Chris Whittington wrote:Leaving out the fascinating topic of how many time control floats can you get on the head of a pin, the original purpose of this discussion was to debunk the Hyatt assertion that use of floats within time control was mad and/or bad and/or quirky and therefore a sign of copying. Since it is neither mad nor bad nor quirky and is used by several including Bob's own program, it would appear that it is no proof of anything.lmader wrote:Ok, that's all true. But maybe I'm losing the thread here, and if so I apologize, but isn't this all supposed to relate back to the code in Rybka that was comparing an int variable to a float const? That is not the same thing as what we are saying about using floats for intermediate steps in a computation. This is an example of an incorrect comparison. Or am I missing something?syzygy wrote:
Well, if you want to call this "integer code" I am fine with that. The point is that it is completely natural to start with integers, end with integers, but use floating point for intermediate calculations. Indeed there are two reasons for this: avoid overflows and preserve precision.
(Of course all of that CAN be done using ints only. In fact, internally a CPU does all floating point calculations in binary only.)

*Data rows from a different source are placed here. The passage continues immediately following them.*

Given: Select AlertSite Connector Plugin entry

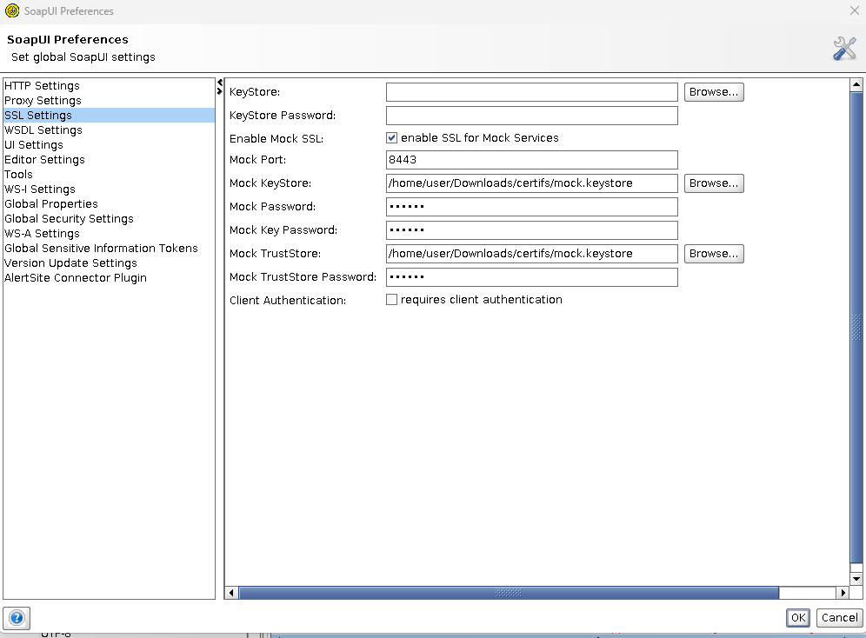Looking at the screenshot, I should [x=76, y=278].

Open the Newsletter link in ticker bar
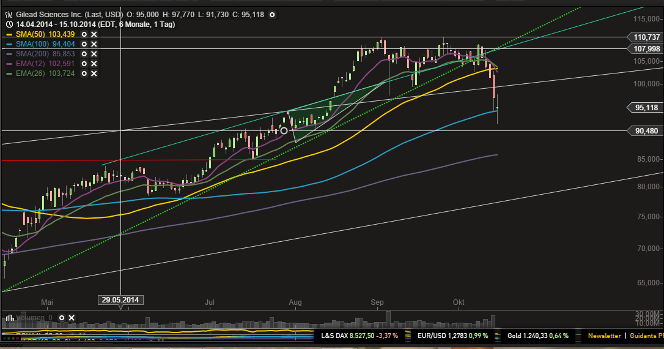point(604,336)
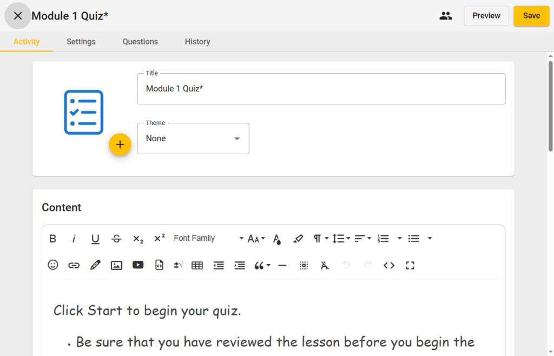Click the math equation icon

(x=178, y=265)
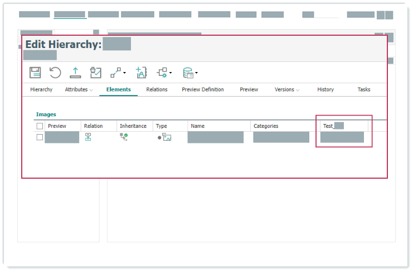Click the inheritance icon in image row
The width and height of the screenshot is (413, 272).
(124, 137)
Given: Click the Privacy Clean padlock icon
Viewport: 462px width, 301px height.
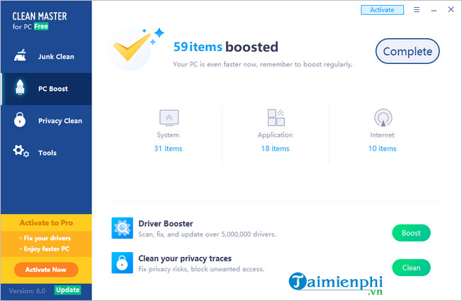Looking at the screenshot, I should (x=20, y=120).
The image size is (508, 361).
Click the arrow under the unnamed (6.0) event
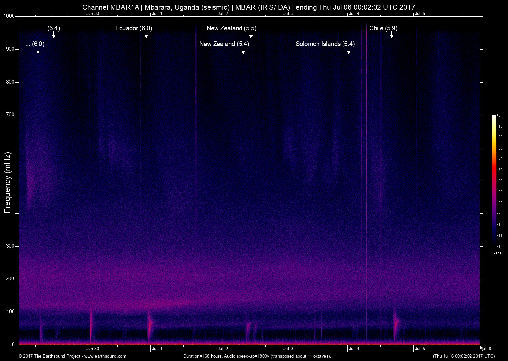click(x=38, y=51)
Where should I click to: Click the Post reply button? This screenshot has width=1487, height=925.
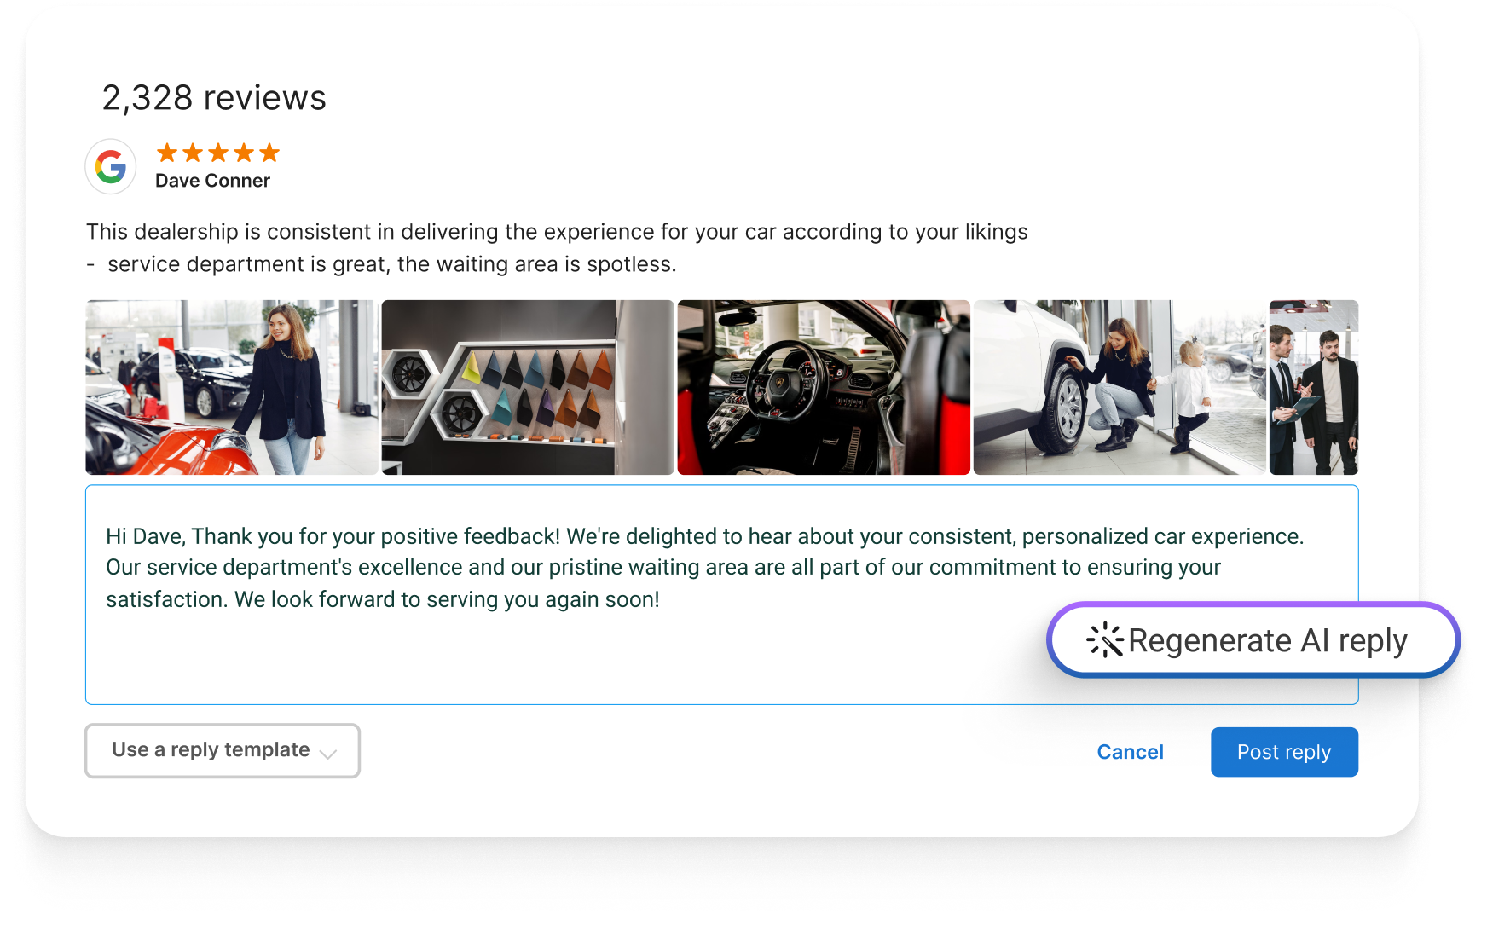1283,751
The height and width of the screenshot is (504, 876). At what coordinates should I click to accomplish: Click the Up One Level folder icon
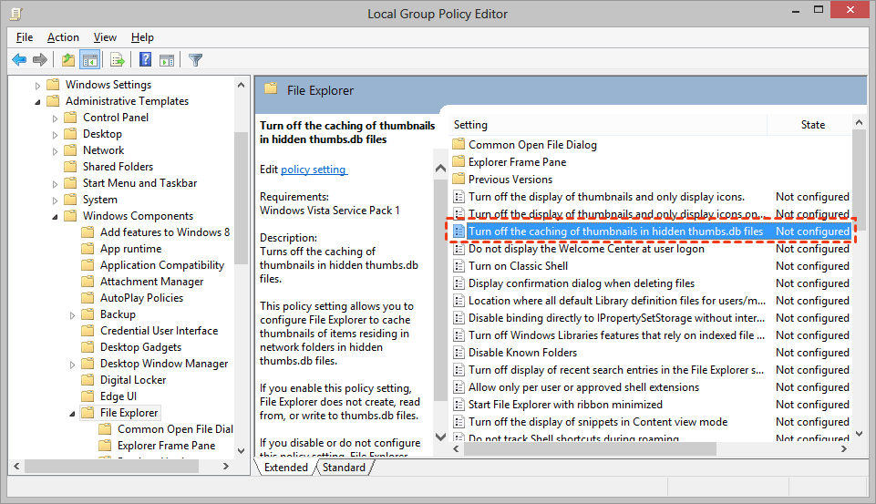click(68, 60)
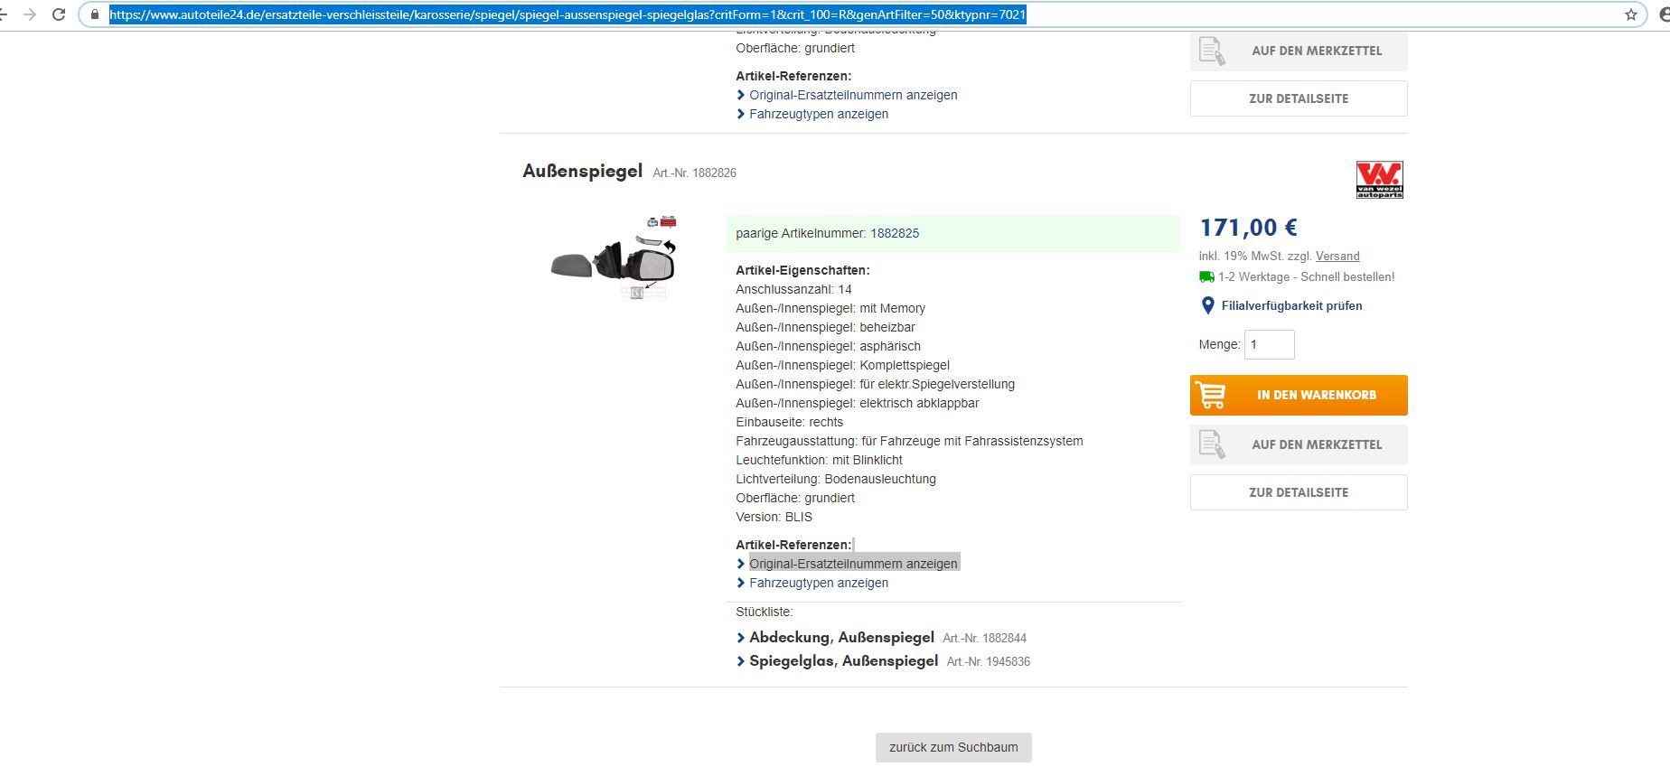The width and height of the screenshot is (1670, 776).
Task: Click the forward navigation arrow
Action: 30,14
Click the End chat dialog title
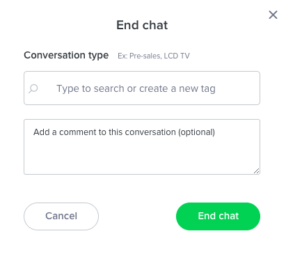The width and height of the screenshot is (286, 261). [x=142, y=25]
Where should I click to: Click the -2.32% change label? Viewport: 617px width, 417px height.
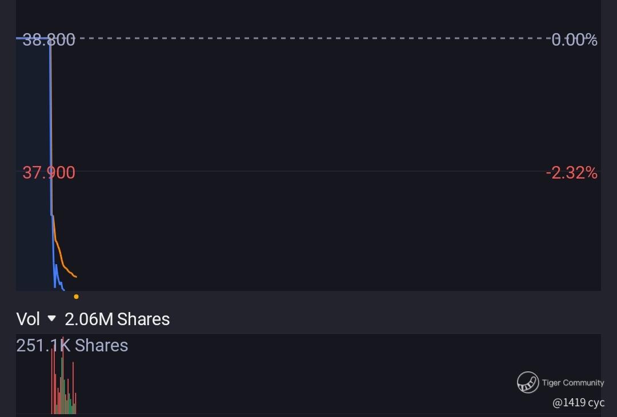571,172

There is NO floats in my time control code. Which is the code that sets the target time, and measures the elapsed time and compares the delta (time used) to the target. ALL done in pure ints... Displaying a number in a way that is user-friendly (fractions of a second rather than some programs that just display time in 1/100th of a second ints (15 secs = 1500, for example) has absolutely nothing to do with time allocation and time decisions. How about sticking to the topic... This doesn't debunk anything except that the person that wrote the bench.c code (or rewrote it, actually) chose a different way to display NPS for reasons only he could answer. It was certainly unnecessary as we never show fractions of a NPS.